Parlamentskorrespondenz Nr. 50 vom 28.01.2016

Nationalrat: Rufbereitschaft für FachärztInnen in Unikliniken fix

FPÖ und Grüne befürchten Verschlechterung in der Patientenversorgung

Wien (PK) – FachärztInnen in Zentralkrankenanstalten müssen nicht mehr rund um die Uhr in jedem Sonderfach vor Ort anwesend sein. In Zukunft genügt eine Rufbereitschaft während der Nacht und bei Wochenend- und Feiertagsdiensten. Das hat der Nationalrat heute in einer entsprechenden Novelle zum Krankenanstalten- und Kuranstaltengesetz ohne die Stimmen von FPÖ und Grünen beschlossen. Gesundheitsministerin Sabine Oberhauser entgegnete den Bedenken der Oppositionsparteien, dass von einer generellen Rufbereitschaft keine Rede sei. "Für die Sicherheit der PatientInnen ist gesorgt", so Oberhauser im Plenum. In Sachen Frauengesundheit kündigte die Ministerin für 2017 einen "Aktionsplan Frauengesundheit" an, den ihr Ressort gerade zusammen mit dem Frauenministerium erstellt.

Auf jeden Fall besetzt sein werden demnach auch weiterhin die Intensivmedizin, die Chirurgie, die Innere Medizin, die Anästhesiologie und die Kinder- und Jugendheilkunde. Beschränkt wird mit der Novelle auch die Abgabe von Muttermilch auf Krankenanstalten mit Abteilungen für Frauenheilkunde und Geburtshilfe. Spitäler müssen künftig zudem regeln, in welchen Bereichen des Krankenhauses Assistenz- und Therapiehunde zulässig sind. Ein Aspekt, auf den Ulrike Königsberger-Ludwig (S) einging. Assistenzhunde seien besonders für Menschen mit Behinderung wichtige Helfer, um den Alltag zu bewältigen, wie sie meinte.

Sechs Entschließungsanträge, in denen von der Opposition ein humanerer Umgang mit PatientInnen und Pflegebedürftigen, eine bessere gesundheitliche Versorgung von SchmerzpatientInnen, die Rückverlagerung der Zuständigkeit für Männergesundheit vom Sozial- in das Gesundheitsministerium, verstärkte Information über potentielle Gesundheitsgefährdungen für Sicherheits- und Hilfskräfte in der aktuellen Flüchtlingssituation sowie in Sachen Krankenversicherungen eine Zusammenlegung und verpflichtende Leistungsberichte gefordert werden, wurden vom Nationalrat abgelehnt.

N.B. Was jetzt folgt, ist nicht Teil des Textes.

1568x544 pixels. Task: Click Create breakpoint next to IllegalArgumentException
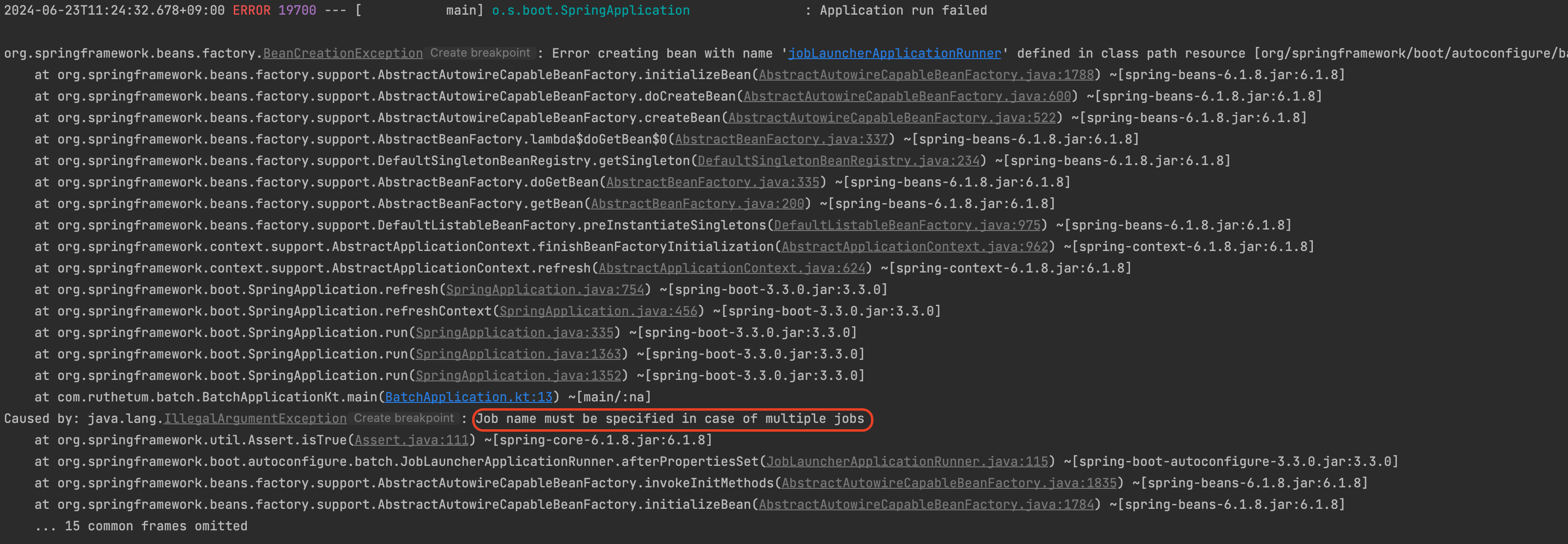[404, 418]
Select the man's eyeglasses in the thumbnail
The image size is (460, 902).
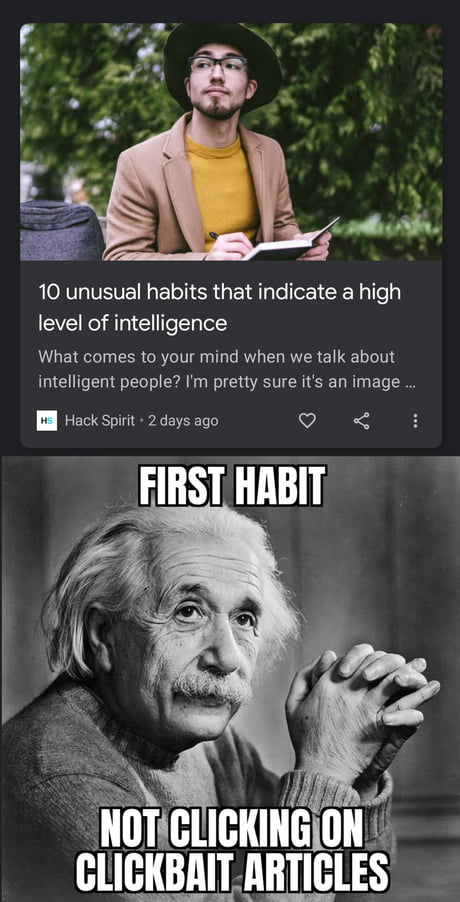218,64
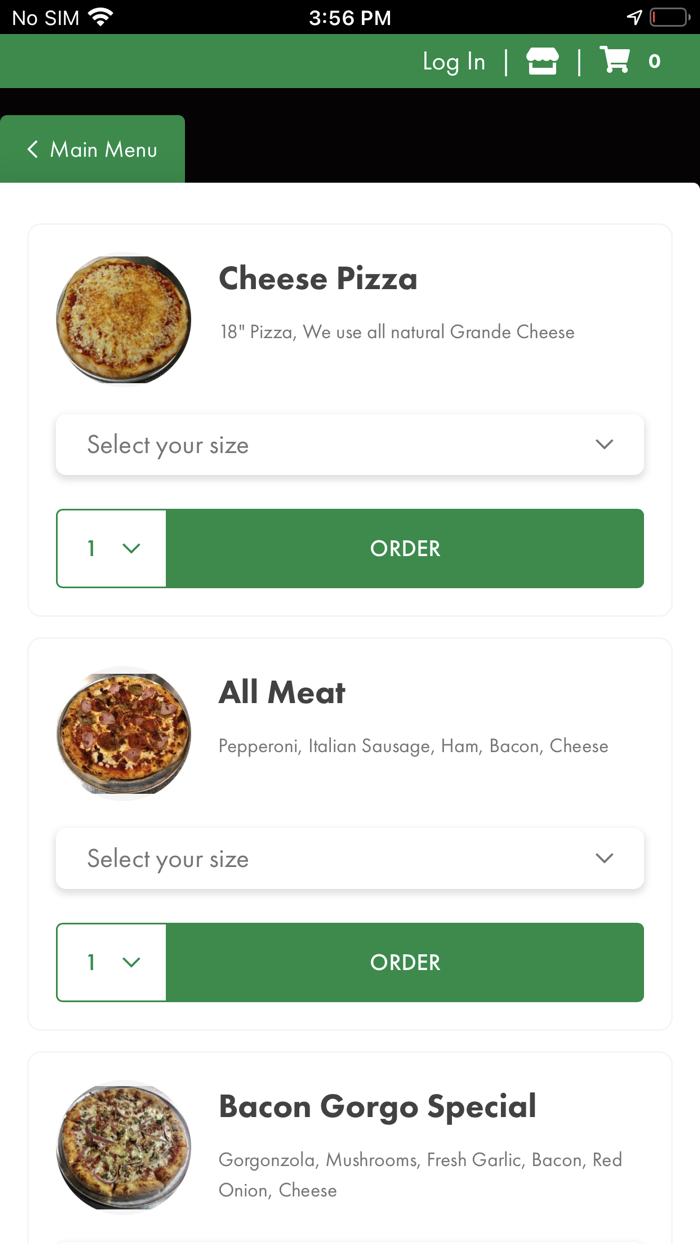Image resolution: width=700 pixels, height=1244 pixels.
Task: Change the Cheese Pizza quantity selector
Action: click(x=112, y=548)
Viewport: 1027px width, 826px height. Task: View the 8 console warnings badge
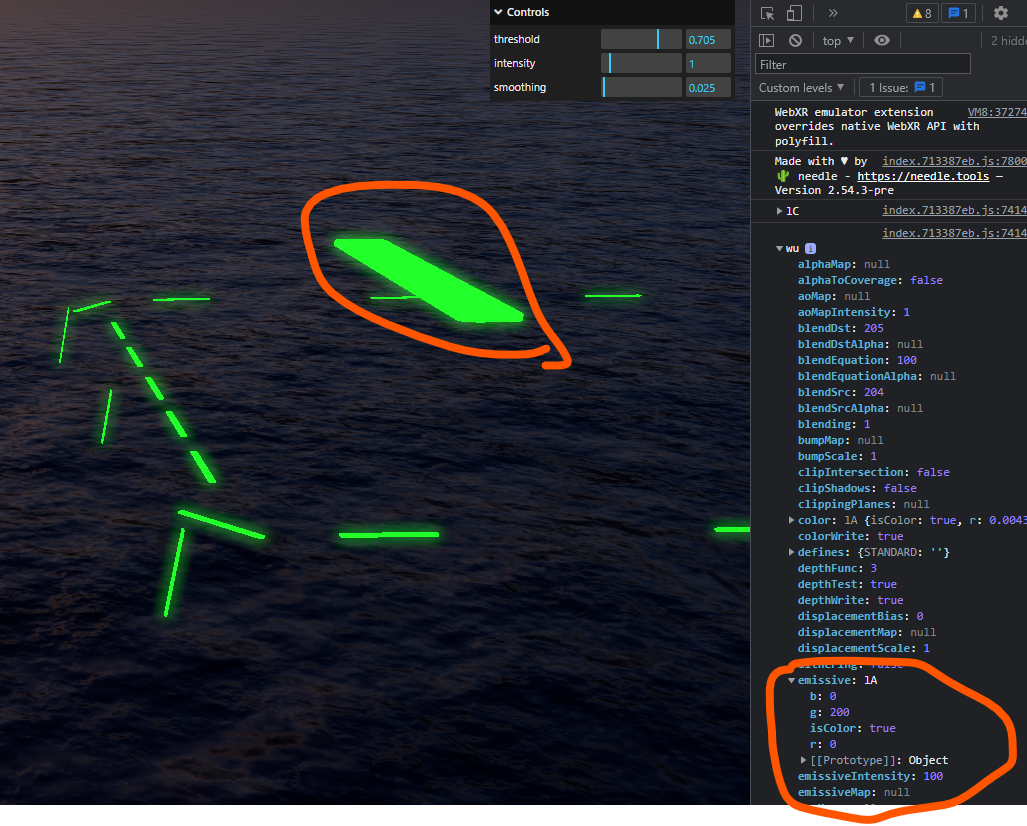(x=922, y=13)
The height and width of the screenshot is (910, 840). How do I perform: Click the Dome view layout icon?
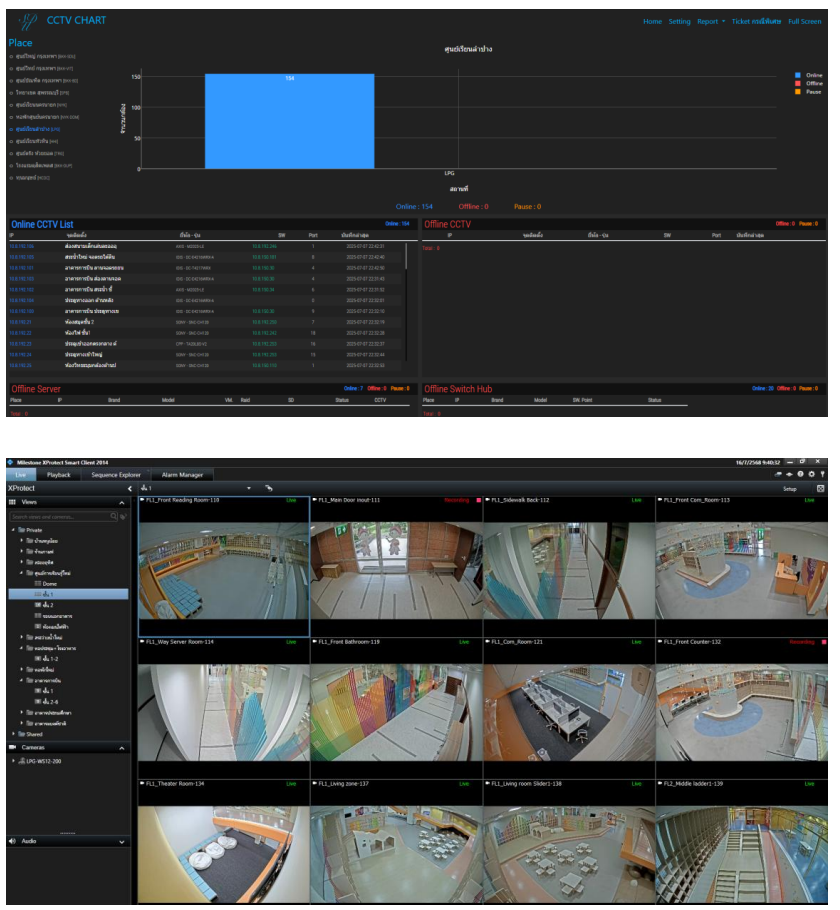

Aus Sicht der Freiheitlichen sowie der Grünen ist die neue Regelung zur Rufbereitschaft eine negative Folge des Spitalsarbeitszeitgesetzes, das vor über einem Jahr beschlossen wurde. Andreas Karlsböck (F) prognostizierte eine Verschlechterung für PatientInnen, vor allem für den Großraum Wien. Zudem seien die sogenannten "Randfächer", die die Rufbereitschaft betreffen, nicht genau festgelegt. Die Ambulanzen werden aus seiner Sicht weiterhin überfüllt sein. "Es handelt sich um Einsparungsmaßnahmen", kritisierte auch Eva Mückstein von den Grünen. Das Spitalsarbeitszeitgesetz habe zu einer "prekären Situation" in den Krankenhäusern geführt, die Rufbereitschaft sei nun eine Notmaßnahme. Rupert Doppler (A) sprach sich dezidiert gegen eine generelle Rufbereitschaft aus.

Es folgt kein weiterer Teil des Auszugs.